Extracted entries below:

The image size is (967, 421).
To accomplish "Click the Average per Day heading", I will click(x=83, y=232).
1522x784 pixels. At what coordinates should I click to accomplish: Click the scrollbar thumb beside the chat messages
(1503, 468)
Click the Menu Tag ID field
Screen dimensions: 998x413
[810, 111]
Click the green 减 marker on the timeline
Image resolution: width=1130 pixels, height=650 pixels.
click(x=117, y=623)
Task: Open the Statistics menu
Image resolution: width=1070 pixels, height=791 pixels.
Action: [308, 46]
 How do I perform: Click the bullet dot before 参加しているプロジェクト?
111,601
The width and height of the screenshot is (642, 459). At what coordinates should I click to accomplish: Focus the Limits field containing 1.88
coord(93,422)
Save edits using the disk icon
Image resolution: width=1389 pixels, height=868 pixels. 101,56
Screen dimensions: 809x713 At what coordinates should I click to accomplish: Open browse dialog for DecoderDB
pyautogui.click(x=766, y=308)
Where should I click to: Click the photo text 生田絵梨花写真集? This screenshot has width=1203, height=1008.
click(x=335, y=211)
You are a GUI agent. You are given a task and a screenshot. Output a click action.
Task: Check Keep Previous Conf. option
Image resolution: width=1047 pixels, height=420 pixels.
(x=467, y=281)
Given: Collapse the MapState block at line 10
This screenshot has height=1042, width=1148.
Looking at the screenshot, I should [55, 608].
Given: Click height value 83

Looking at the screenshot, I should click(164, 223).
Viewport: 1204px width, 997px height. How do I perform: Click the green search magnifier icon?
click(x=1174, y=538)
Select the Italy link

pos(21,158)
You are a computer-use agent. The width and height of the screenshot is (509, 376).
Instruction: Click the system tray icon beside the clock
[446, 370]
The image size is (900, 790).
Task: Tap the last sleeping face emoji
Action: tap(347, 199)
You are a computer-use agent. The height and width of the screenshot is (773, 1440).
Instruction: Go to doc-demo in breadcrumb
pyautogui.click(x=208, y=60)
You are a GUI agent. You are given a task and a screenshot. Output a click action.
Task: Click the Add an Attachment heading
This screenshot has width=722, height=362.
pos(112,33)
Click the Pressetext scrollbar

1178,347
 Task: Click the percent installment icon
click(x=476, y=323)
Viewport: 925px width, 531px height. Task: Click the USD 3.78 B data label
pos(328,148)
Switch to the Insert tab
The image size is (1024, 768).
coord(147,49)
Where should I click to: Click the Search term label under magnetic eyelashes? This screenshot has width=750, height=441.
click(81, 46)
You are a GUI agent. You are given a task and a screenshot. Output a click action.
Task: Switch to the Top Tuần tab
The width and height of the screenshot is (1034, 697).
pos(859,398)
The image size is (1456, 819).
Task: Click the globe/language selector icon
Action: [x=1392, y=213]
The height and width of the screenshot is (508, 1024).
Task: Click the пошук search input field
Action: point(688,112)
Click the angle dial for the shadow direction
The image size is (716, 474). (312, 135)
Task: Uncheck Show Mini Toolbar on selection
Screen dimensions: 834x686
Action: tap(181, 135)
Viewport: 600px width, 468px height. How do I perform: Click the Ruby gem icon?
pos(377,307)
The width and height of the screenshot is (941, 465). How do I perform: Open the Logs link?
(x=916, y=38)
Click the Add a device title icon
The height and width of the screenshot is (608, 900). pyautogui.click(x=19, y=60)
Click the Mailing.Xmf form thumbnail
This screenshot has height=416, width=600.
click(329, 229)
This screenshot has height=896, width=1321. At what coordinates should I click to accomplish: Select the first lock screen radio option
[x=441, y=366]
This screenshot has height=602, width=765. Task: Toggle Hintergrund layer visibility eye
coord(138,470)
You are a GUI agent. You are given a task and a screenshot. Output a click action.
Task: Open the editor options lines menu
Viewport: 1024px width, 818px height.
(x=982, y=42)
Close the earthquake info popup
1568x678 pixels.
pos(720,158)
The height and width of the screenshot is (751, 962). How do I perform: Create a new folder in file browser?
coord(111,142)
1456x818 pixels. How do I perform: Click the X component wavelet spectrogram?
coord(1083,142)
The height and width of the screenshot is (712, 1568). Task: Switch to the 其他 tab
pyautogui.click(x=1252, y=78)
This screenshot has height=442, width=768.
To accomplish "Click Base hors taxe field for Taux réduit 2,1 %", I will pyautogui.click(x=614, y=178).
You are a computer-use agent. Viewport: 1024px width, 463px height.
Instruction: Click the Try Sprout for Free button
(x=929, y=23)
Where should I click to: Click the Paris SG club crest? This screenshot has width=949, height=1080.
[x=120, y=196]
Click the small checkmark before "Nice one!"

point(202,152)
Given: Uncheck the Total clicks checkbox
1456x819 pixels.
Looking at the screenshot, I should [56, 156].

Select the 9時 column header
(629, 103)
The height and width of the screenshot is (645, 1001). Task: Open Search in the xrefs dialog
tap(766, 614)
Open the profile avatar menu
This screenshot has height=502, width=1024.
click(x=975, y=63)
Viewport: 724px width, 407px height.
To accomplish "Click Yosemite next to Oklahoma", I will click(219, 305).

End of Extracted entries.

- _Exercise_: Return each line of the data above verbatim.

- _Response to this exercise_:
The image size is (967, 421).
To accomplish "Click the Average per Day heading", I will click(x=83, y=232).
1522x784 pixels. At what coordinates should I click to accomplish: Click the scrollbar thumb beside the chat messages
(1503, 468)
Click the Menu Tag ID field
Screen dimensions: 998x413
[810, 111]
Click the green 减 marker on the timeline
Image resolution: width=1130 pixels, height=650 pixels.
click(x=117, y=623)
Task: Open the Statistics menu
Image resolution: width=1070 pixels, height=791 pixels.
Action: [308, 46]
 How do I perform: Click the bullet dot before 参加しているプロジェクト?
111,601
The width and height of the screenshot is (642, 459). At what coordinates should I click to accomplish: Focus the Limits field containing 1.88
coord(93,422)
Save edits using the disk icon
Image resolution: width=1389 pixels, height=868 pixels. 101,56
Screen dimensions: 809x713 At what coordinates should I click to accomplish: Open browse dialog for DecoderDB
pyautogui.click(x=766, y=308)
Where should I click to: Click the photo text 生田絵梨花写真集? This screenshot has width=1203, height=1008.
click(x=335, y=211)
You are a GUI agent. You are given a task and a screenshot. Output a click action.
Task: Check Keep Previous Conf. option
Image resolution: width=1047 pixels, height=420 pixels.
(x=467, y=281)
Given: Collapse the MapState block at line 10
This screenshot has height=1042, width=1148.
Looking at the screenshot, I should [55, 608].
Given: Click height value 83

Looking at the screenshot, I should click(164, 223).
Viewport: 1204px width, 997px height. How do I perform: Click the green search magnifier icon?
click(x=1174, y=538)
Select the Italy link

pos(21,158)
You are a computer-use agent. The width and height of the screenshot is (509, 376).
Instruction: Click the system tray icon beside the clock
[446, 370]
The image size is (900, 790).
Task: Tap the last sleeping face emoji
Action: tap(347, 199)
You are a computer-use agent. The height and width of the screenshot is (773, 1440).
Instruction: Go to doc-demo in breadcrumb
pyautogui.click(x=208, y=60)
You are a GUI agent. You are given a task and a screenshot. Output a click action.
Task: Click the Add an Attachment heading
This screenshot has width=722, height=362.
pos(112,33)
Click the Pressetext scrollbar

1178,347
 Task: Click the percent installment icon
click(x=476, y=323)
Viewport: 925px width, 531px height. Task: Click the USD 3.78 B data label
pos(328,148)
Switch to the Insert tab
The image size is (1024, 768).
coord(147,49)
Where should I click to: Click the Search term label under magnetic eyelashes? This screenshot has width=750, height=441.
click(81, 46)
You are a GUI agent. You are given a task and a screenshot. Output a click action.
Task: Switch to the Top Tuần tab
The width and height of the screenshot is (1034, 697).
pos(859,398)
The image size is (1456, 819).
Task: Click the globe/language selector icon
Action: [x=1392, y=213]
The height and width of the screenshot is (508, 1024).
Task: Click the пошук search input field
Action: point(688,112)
Click the angle dial for the shadow direction
The image size is (716, 474). (312, 135)
Task: Uncheck Show Mini Toolbar on selection
Screen dimensions: 834x686
Action: tap(181, 135)
Viewport: 600px width, 468px height. How do I perform: Click the Ruby gem icon?
pos(377,307)
The width and height of the screenshot is (941, 465). How do I perform: Open the Logs link?
(x=916, y=38)
Click the Add a device title icon
The height and width of the screenshot is (608, 900). pyautogui.click(x=19, y=60)
Click the Mailing.Xmf form thumbnail
This screenshot has height=416, width=600.
click(329, 229)
This screenshot has height=896, width=1321. At what coordinates should I click to accomplish: Select the first lock screen radio option
[x=441, y=366]
This screenshot has height=602, width=765. Task: Toggle Hintergrund layer visibility eye
coord(138,470)
You are a GUI agent. You are given a task and a screenshot. Output a click action.
Task: Open the editor options lines menu
Viewport: 1024px width, 818px height.
(x=982, y=42)
Close the earthquake info popup
1568x678 pixels.
pos(720,158)
The height and width of the screenshot is (751, 962). How do I perform: Create a new folder in file browser?
coord(111,142)
1456x818 pixels. How do I perform: Click the X component wavelet spectrogram?
coord(1083,142)
The height and width of the screenshot is (712, 1568). Task: Switch to the 其他 tab
pyautogui.click(x=1252, y=78)
This screenshot has height=442, width=768.
To accomplish "Click Base hors taxe field for Taux réduit 2,1 %", I will pyautogui.click(x=614, y=178).
You are a computer-use agent. Viewport: 1024px width, 463px height.
Instruction: Click the Try Sprout for Free button
(x=929, y=23)
Where should I click to: Click the Paris SG club crest? This screenshot has width=949, height=1080.
[x=120, y=196]
Click the small checkmark before "Nice one!"

point(202,152)
Given: Uncheck the Total clicks checkbox
1456x819 pixels.
Looking at the screenshot, I should [56, 156].

Select the 9時 column header
(629, 103)
The height and width of the screenshot is (645, 1001). Task: Open Search in the xrefs dialog
tap(766, 614)
Open the profile avatar menu
This screenshot has height=502, width=1024.
click(x=975, y=63)
Viewport: 724px width, 407px height.
To accomplish "Click Yosemite next to Oklahoma", I will click(219, 305).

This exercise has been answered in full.